Texto para leer =
····················

Desde abril de 2007, apenas a cuatro meses de iniciada la guerra
contra el crimen organizado, “Felipe Calderón admitió que habría
cometido un error de cálculo sobre la profundidad y amplitud de la
corrupción y también sobre la penetrante influencia del narcotráfico en
México, que estaba más allá de toda comprensión”.
Lo
anterior se desprende de la información proporcionada por José María
Aznar al embajador de Estados Unidos en Madrid, Eduardo Aguirre, pocos
días después de que el otrora mandatario español conversara en Los Pinos
con Calderón Hinojosa. Testimonio que, como otros de los muchos que aún
faltan, conocemos por la extraordinaria labor informativa desplegada
por Wikileaks y su fundador Julian Assange, ahora prisionero en Londres
merced a las exigencias del Departamento de Estado, mismo al que
previamente el portal desnudó.

····················

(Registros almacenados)
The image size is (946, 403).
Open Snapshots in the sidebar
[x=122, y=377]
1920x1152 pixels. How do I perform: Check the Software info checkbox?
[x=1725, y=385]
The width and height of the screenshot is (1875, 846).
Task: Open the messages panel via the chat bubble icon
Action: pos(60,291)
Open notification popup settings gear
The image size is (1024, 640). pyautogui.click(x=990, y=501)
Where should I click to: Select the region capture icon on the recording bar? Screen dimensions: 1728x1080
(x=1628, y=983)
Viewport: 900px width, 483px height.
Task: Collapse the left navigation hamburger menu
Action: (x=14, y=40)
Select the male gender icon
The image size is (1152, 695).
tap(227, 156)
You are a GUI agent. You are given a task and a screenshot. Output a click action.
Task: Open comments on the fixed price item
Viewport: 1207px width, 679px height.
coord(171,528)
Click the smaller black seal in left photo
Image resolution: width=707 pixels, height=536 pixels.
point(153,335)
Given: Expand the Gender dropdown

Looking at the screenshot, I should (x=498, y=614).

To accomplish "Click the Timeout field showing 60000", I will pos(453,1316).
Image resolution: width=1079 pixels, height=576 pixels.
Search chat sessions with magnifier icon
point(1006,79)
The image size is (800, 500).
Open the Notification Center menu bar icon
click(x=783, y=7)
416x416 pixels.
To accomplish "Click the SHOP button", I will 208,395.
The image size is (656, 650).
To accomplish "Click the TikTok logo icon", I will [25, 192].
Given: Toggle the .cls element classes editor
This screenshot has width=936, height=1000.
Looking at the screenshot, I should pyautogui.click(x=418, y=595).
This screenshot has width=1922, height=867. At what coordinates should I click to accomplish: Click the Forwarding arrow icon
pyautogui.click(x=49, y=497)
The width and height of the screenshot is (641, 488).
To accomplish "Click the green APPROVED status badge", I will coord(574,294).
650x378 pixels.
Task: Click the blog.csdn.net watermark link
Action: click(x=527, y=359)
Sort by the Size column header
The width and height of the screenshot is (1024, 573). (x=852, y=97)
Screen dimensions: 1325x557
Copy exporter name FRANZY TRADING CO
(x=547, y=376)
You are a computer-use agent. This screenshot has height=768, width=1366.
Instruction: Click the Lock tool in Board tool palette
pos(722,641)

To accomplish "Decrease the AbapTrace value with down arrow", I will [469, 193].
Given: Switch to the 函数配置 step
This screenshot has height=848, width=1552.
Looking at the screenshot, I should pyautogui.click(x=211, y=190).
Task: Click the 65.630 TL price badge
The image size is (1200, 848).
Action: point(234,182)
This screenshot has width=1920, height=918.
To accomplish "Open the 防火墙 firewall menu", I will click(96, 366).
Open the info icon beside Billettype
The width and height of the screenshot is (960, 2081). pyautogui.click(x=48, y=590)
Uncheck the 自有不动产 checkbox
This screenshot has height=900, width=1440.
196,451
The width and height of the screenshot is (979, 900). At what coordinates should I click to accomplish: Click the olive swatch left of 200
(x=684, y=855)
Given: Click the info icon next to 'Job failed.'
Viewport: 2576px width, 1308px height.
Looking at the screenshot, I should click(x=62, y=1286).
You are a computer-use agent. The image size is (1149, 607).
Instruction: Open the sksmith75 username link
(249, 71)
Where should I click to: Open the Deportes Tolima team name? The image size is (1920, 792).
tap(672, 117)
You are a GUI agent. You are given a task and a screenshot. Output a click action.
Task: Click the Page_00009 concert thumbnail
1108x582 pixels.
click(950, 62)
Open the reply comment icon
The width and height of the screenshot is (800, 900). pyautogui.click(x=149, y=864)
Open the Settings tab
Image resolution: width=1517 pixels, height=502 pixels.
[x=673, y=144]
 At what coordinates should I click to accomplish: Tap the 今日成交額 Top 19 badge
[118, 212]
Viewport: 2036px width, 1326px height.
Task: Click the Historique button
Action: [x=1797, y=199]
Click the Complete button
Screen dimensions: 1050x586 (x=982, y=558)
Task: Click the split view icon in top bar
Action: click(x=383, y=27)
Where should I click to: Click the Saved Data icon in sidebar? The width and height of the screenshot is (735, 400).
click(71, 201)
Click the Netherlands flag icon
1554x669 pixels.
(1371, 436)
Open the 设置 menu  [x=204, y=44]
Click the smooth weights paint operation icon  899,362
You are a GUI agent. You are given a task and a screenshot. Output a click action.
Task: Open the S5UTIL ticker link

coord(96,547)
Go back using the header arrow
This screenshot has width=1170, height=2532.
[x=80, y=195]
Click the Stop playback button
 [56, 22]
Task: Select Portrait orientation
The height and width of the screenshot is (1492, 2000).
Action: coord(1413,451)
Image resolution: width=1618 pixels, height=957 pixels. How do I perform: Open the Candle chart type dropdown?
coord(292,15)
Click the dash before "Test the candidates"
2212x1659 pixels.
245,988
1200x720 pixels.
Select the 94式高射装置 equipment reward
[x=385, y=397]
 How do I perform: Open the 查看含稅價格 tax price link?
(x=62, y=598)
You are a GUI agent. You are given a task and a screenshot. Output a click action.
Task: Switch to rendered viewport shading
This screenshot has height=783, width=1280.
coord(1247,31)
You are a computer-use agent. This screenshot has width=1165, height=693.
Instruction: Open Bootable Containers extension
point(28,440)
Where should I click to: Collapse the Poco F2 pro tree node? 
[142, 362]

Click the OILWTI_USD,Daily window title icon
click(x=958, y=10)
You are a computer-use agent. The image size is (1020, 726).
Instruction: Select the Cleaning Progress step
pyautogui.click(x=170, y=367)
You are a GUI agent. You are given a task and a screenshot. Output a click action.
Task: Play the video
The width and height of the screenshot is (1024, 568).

····················

Instrucciones y requisitos =
Reproduzca íntegra y literalmente el texto sobre el error de cálculo que admitió Felipe Calderón respecto de la corrupción y el narcotráfico en México.

Respuesta escrita =
Desde abril de 2007, apenas a cuatro meses de iniciada la guerra
contra el crimen organizado, “Felipe Calderón admitió que habría
cometido un error de cálculo sobre la profundidad y amplitud de la
corrupción y también sobre la penetrante influencia del narcotráfico en
México, que estaba más allá de toda comprensión”.
Lo
anterior se desprende de la información proporcionada por José María
Aznar al embajador de Estados Unidos en Madrid, Eduardo Aguirre, pocos
días después de que el otrora mandatario español conversara en Los Pinos
con Calderón Hinojosa. Testimonio que, como otros de los muchos que aún
faltan, conocemos por la extraordinaria labor informativa desplegada
por Wikileaks y su fundador Julian Assange, ahora prisionero en Londres
merced a las exigencias del Departamento de Estado, mismo al que
previamente el portal desnudó.